The Dreaded Sausage Roll – Another reason to hate Christmas.

Sausage rolls (13 of 14)Any of you of ‘a certain age’ who have a navy blazer and a pair of sensible grey slacks hanging in the wardrobe, look away now. You are not going to like this one. I will admit that there are many things to like about Christmas. I suggest that you make a ‘nice’ list for yourself and refer to it on those occasions when you lose your temper queueing for the turkey and ham, or when the family presents don’t arrive from the magical Internet.

There are also a few pretty strident arguments as to why Christmas is a hateful time of the year. There is the guilt salving commercials on TV pleading for just €10 a month to fund the administration of some burgeoning charity. There is that feeling of self-loathing we get as we deftly ignore the carol singers’ outstretched bucket on our way to yet another Christmas boozing session. And there is the Dreaded Sausage Roll.

The only time of the year we are exposed to the DSR is when we middle-aged males are wearing that slacks and blazer combo, holding a glass of ‘interesting’ Merlot and talking house prices with our neighbours. The female of the species tend to congregate at these functions (always held in the over-warm sitting room of somebody in the locality) dressed in “this old thing” that cost a month’s wages and will only ever be worn once. While the wine can be described as ‘interesting’, the finger food (what a stupid descriptor) is usually pretty awful. Particularly so the sausage rolls.

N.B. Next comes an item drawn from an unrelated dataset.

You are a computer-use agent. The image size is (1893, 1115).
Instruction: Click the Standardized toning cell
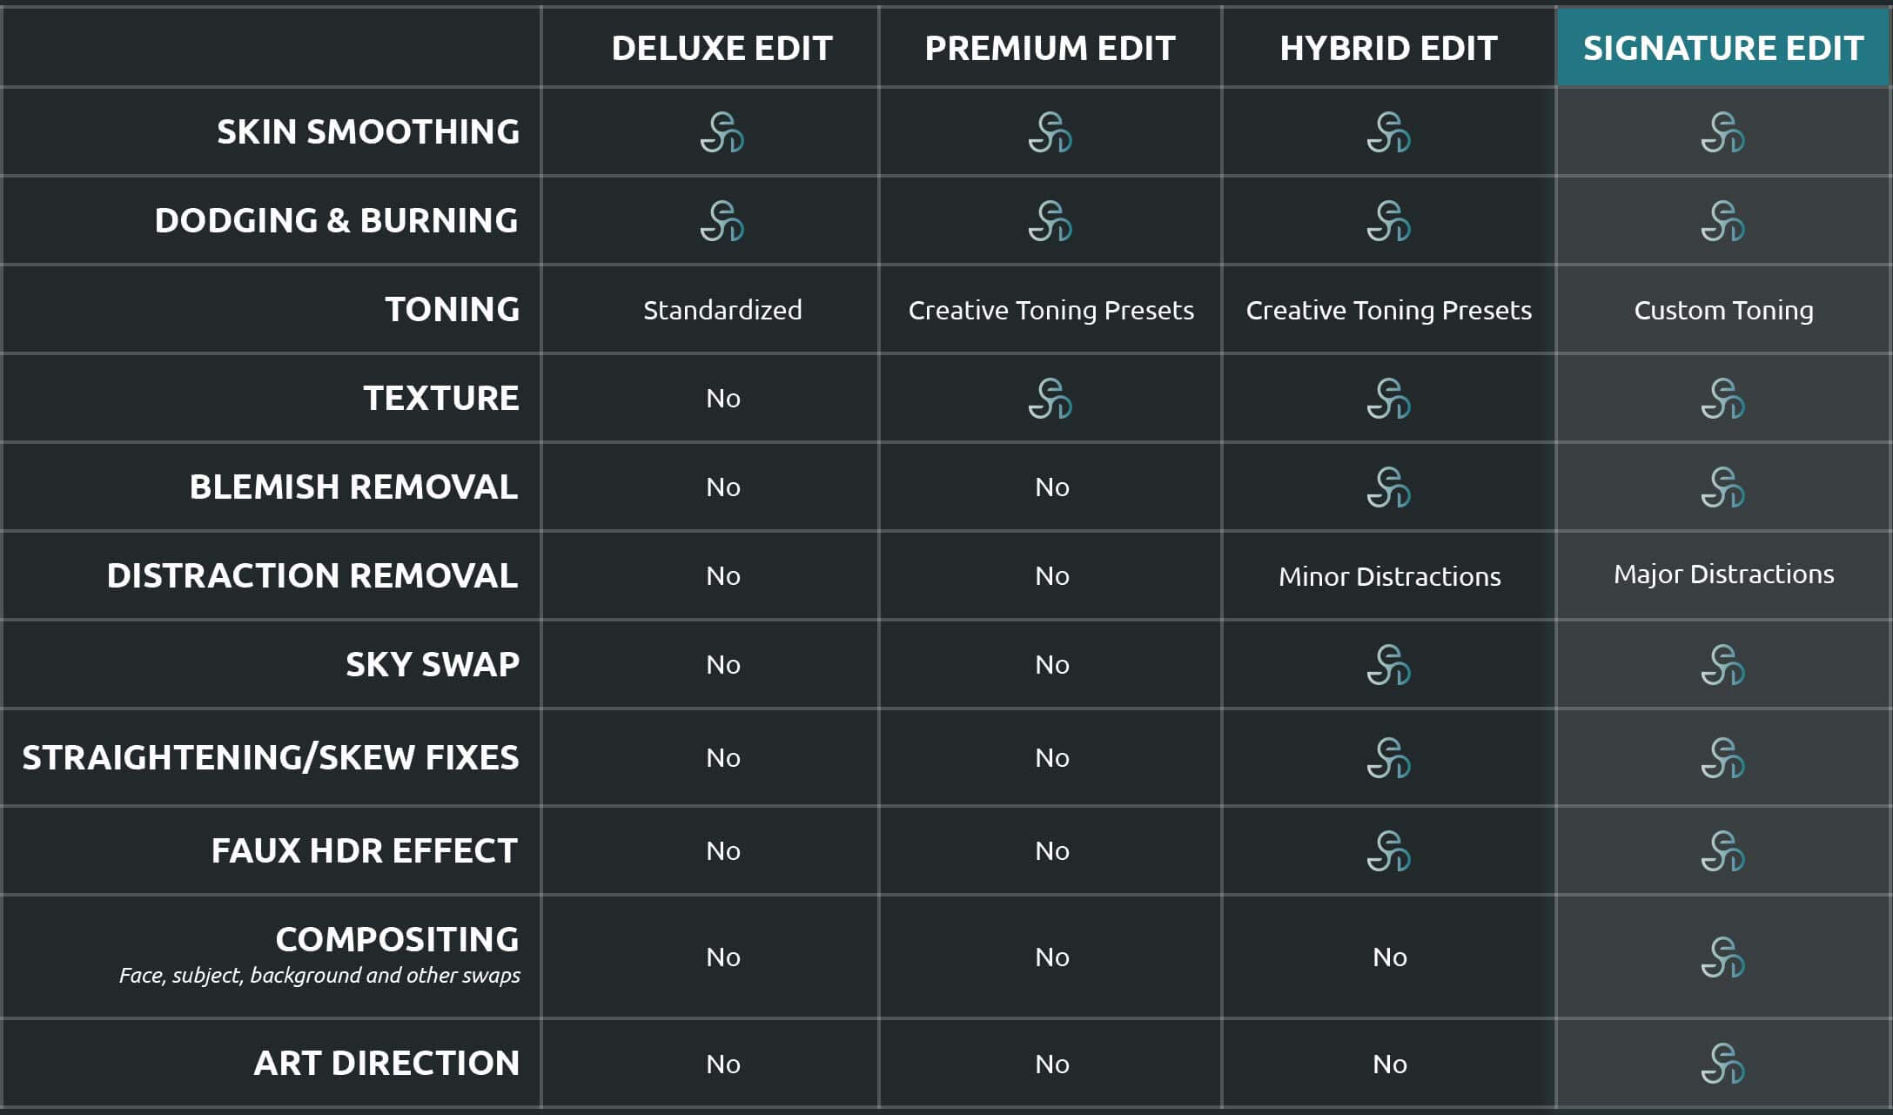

Greasy, salty and otherwise flavorless, they are repeatedly inflicted on guests by the truculent children of the host.

The men stand around in groups of three, trying to be interesting and a little edgy while discussing actuarial predictions for looming pensions. The women sit on every available chair and couch and get stuck into art of talking over, while listening to, each other.

If I have to suffer another of these occasions, hopefully the host will have read this and will cook my Fennel and Apricot Sausage Rolls recipe. That assumes they aren’t offended by the reality of my comments, and they invite me to join in the festive fun.

I thought I might as well get all festive with the preparation.

I thought I might as well get all festive with the preparation.


  • 700 grammes lean pork meat
  • 400 grammes pork fat
  • 1 handful of fennel seeds
  • 10 or so dried apricots
  • 2 teaspoons of salt
  • 2 teaspoons of white pepper
  • 4 sheets of puff pastry
  • A beaten egg and a little water for egg wash

Chop the onions up nice and small.

Festive onion slicing. Working hard to get me in form for a drinks party.

Festive onion slicing. Working hard to get me in good form for a drinks party.

Sweat the onions over a low flame until they are translucent. Dry-fry the fennel seeds until the house is full of the lovely aroma.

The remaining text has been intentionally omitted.